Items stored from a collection
++++++++

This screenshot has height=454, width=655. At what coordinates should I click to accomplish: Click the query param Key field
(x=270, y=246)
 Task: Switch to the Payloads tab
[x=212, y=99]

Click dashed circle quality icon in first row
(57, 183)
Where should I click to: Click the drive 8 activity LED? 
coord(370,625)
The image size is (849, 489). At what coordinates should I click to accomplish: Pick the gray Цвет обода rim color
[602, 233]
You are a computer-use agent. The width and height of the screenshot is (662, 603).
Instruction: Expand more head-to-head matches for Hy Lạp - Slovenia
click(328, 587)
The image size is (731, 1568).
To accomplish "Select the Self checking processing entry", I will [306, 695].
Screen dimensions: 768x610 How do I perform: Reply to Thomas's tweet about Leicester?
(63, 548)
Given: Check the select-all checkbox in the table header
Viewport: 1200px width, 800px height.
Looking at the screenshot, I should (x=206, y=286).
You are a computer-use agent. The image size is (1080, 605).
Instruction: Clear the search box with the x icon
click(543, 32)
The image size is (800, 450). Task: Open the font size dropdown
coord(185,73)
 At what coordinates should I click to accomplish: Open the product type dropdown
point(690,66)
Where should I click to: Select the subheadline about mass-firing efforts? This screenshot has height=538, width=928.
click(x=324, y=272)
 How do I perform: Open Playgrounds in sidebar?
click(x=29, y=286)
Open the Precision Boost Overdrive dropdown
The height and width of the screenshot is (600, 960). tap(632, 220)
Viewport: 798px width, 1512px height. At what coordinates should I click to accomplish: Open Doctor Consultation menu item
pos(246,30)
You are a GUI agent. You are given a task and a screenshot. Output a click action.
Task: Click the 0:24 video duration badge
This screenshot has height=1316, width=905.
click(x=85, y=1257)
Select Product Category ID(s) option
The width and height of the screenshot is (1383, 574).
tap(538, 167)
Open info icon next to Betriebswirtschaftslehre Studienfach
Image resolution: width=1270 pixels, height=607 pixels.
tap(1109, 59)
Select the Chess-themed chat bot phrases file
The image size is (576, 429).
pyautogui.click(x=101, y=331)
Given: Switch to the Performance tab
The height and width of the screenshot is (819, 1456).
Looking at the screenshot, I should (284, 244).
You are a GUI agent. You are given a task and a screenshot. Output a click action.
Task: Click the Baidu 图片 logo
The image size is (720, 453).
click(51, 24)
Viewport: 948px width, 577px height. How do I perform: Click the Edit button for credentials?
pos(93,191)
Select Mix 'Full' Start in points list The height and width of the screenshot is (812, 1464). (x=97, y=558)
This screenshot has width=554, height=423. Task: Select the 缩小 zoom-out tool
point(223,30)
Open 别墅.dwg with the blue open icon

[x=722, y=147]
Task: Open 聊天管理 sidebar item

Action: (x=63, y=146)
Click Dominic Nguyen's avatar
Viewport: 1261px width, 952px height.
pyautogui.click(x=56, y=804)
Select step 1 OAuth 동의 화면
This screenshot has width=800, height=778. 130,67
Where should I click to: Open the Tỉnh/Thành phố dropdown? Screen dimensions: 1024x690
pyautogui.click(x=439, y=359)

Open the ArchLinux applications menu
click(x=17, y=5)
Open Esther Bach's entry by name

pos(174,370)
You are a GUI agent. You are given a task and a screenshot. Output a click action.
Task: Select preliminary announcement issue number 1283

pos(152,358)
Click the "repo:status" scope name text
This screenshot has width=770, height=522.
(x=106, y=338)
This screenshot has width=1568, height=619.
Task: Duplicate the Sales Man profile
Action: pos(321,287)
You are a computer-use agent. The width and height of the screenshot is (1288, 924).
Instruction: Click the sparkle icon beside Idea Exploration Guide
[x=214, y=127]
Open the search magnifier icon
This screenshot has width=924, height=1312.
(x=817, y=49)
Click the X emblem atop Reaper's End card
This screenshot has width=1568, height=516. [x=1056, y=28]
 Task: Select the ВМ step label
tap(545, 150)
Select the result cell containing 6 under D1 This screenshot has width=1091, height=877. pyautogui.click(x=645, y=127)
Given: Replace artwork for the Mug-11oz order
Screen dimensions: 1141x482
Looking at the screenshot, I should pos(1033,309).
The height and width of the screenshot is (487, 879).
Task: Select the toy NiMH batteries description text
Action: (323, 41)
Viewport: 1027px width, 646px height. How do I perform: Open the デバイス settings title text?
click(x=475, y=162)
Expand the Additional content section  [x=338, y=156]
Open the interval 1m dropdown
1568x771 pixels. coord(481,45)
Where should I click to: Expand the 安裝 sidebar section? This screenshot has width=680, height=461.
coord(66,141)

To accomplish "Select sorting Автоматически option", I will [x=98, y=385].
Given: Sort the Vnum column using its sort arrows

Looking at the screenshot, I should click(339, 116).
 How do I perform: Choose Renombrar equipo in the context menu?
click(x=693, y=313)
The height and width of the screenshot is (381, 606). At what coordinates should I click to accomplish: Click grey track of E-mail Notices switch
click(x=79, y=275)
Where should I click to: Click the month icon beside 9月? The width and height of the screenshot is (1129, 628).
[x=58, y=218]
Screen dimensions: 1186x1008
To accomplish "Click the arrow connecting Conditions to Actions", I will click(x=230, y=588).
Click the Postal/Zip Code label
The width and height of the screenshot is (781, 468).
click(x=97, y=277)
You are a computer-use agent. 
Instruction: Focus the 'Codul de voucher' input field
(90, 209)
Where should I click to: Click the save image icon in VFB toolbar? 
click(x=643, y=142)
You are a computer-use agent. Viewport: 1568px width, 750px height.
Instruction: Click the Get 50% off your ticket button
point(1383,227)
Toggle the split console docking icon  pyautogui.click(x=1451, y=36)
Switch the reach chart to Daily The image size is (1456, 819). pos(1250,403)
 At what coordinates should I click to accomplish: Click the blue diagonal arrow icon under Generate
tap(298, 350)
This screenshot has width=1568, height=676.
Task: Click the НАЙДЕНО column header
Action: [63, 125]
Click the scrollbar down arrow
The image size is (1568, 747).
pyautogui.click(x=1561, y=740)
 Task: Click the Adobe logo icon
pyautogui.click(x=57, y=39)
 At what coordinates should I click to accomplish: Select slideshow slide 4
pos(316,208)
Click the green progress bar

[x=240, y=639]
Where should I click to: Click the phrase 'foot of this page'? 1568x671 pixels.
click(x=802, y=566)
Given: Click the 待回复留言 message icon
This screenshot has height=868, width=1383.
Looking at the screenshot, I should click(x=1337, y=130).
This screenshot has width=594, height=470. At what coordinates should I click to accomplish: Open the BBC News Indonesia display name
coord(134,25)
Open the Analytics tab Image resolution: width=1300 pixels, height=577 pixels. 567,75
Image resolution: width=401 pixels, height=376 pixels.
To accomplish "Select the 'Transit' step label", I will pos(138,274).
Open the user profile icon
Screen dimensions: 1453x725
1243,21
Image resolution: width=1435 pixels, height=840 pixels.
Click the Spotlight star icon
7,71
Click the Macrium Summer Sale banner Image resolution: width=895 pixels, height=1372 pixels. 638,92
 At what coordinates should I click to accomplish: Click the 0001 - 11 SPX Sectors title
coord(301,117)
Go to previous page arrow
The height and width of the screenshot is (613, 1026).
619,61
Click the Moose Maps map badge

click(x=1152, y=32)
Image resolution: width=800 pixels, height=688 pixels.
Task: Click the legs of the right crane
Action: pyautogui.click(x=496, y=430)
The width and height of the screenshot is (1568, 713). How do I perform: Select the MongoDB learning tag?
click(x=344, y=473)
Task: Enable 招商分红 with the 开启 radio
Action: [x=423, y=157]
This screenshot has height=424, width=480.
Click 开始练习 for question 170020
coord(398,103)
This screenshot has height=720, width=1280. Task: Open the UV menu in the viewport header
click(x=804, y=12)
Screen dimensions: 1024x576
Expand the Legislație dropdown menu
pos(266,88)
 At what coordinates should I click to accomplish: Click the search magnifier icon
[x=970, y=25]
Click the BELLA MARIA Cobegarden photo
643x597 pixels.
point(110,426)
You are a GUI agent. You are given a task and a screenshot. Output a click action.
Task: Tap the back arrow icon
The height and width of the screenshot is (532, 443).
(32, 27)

++++++++

DESCRIPTION OF THE TASK - Return every line above that contains the word "resolution", treating uppercase and lowercase letters as distinct.

WRITTEN REPLY -
Image resolution: width=1270 pixels, height=607 pixels.
Open the Analytics tab Image resolution: width=1300 pixels, height=577 pixels. 567,75
Image resolution: width=401 pixels, height=376 pixels.
Image resolution: width=1435 pixels, height=840 pixels.
Click the Macrium Summer Sale banner Image resolution: width=895 pixels, height=1372 pixels. 638,92
Image resolution: width=800 pixels, height=688 pixels.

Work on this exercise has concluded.